# Recorded Gameplay Flickers (not in game, just the recording)



## AlphaWu1f (Aug 27, 2020)

Recently setup a new computer to play/record with through OBS.
i5-10400
RTX 2060 Super
Running OBS as Admin

When I try recording, the game plays super smooth with no issues, but when I watch the recording it has a flicker across the whole screen, most noticeable the more I'm moving.
I'm new to the whole recording aspect and not sure what to adjust/what could be causing this issue. I tried searching the forums but couldn't find a solution.
Log file and OBS settings are attached.
Video example below, low quality clip but it shows the flicker.





						- YouTube
					

Enjoy the videos and music you love, upload original content, and share it all with friends, family, and the world on YouTube.




					youtu.be
				




Thank you for your help!


----------



## Moench (Sep 24, 2020)

same problem here. latest nvidia driver installed. The recording is flickering like hell. Have you found any solution?


----------



## AlphaWu1f (Sep 24, 2020)

Moench said:


> same problem here. latest nvidia driver installed. The recording is flickering like hell. Have you found any solution?


Nope unfortunately no fix yet; I’ve tried Googling and tinkering with settings but nothing seems to fix it. There’s basically zero dropped frames so it’s not lacking processor power, I’m thinking it’s something to do with encoding settings?


----------



## elektrik (Sep 26, 2020)

AlphaWu1f said:


> Recently setup a new computer to play/record with through OBS.
> i5-10400
> RTX 2060 Super
> Running OBS as Admin
> ...





I'm currently making a video explaining how I was able to fix this problem after a couple of moths of dealing with this in OBS Studio and Streamlabs OBS for youtube so I can share it here. This problem has been very annoying to deal with as im sure it is for yourself.


----------



## AlphaWu1f (Sep 26, 2020)

elektrik said:


> I'm currently making a video explaining how I was able to fix this problem after a couple of moths of dealing with this in OBS Studio and Streamlabs OBS for youtube so I can share it here. This problem has been very annoying to deal with as im sure it is for yourself.

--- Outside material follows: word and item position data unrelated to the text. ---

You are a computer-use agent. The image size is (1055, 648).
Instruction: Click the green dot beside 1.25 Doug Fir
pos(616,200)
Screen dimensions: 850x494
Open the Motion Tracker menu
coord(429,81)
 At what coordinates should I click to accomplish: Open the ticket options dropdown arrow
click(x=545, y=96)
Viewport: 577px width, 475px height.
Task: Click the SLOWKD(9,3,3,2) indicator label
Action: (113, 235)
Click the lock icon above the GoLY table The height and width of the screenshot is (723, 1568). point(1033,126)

Dude yes! I’ve tinkered with every setting possible one at a time to no avail, I so look forward to your video! Hopefully it fixes the issue for me as well


----------



## Moench (Oct 2, 2020)

my problem is gone as soon as i turn off nvidia graphic filters. Is that any help for you?


----------



## AlphaWu1f (Oct 2, 2020)

Moench said:


> my problem is gone as soon as i turn off nvidia graphic filters. Is that any help for you?

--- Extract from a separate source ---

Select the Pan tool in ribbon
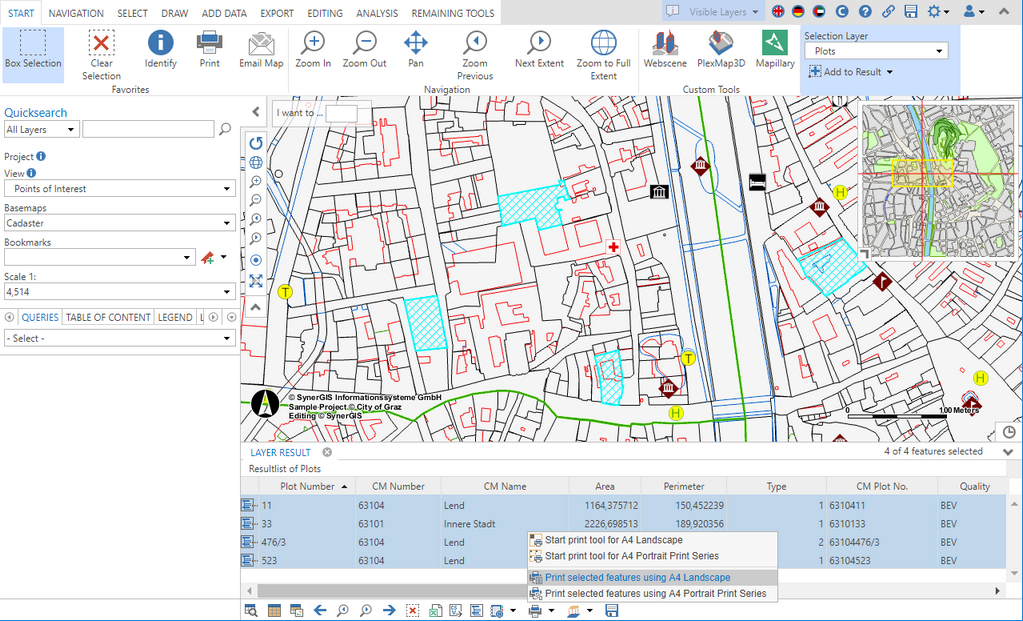Viewport: 1023px width, 621px height. (x=415, y=44)
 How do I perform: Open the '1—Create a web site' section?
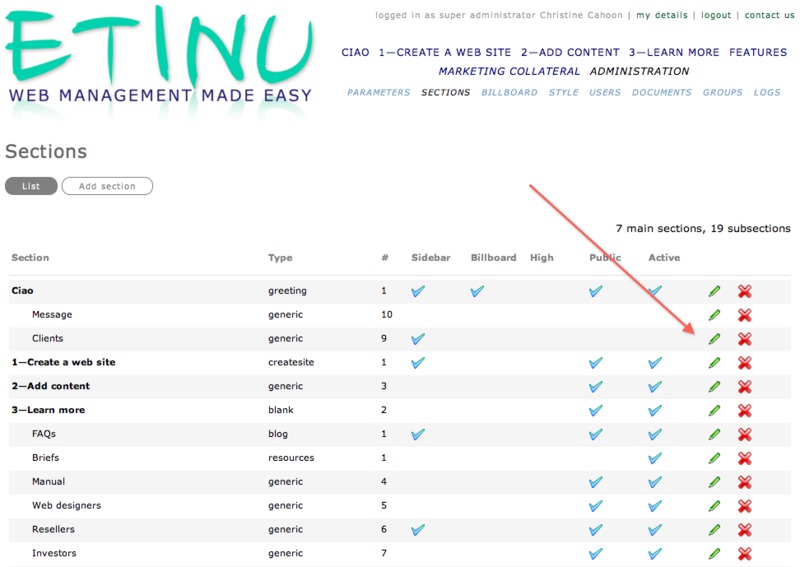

Hmmm I’ll check if mine are on still! I just recorded the other night and it worked fine and I could t figure out why, I’ll see if I turned the filters off at one point! Thanks for the heads up


----------



## AlphaWu1f (Oct 3, 2020)

Moench said:


> my problem is gone as soon as i turn off nvidia graphic filters. Is that any help for you?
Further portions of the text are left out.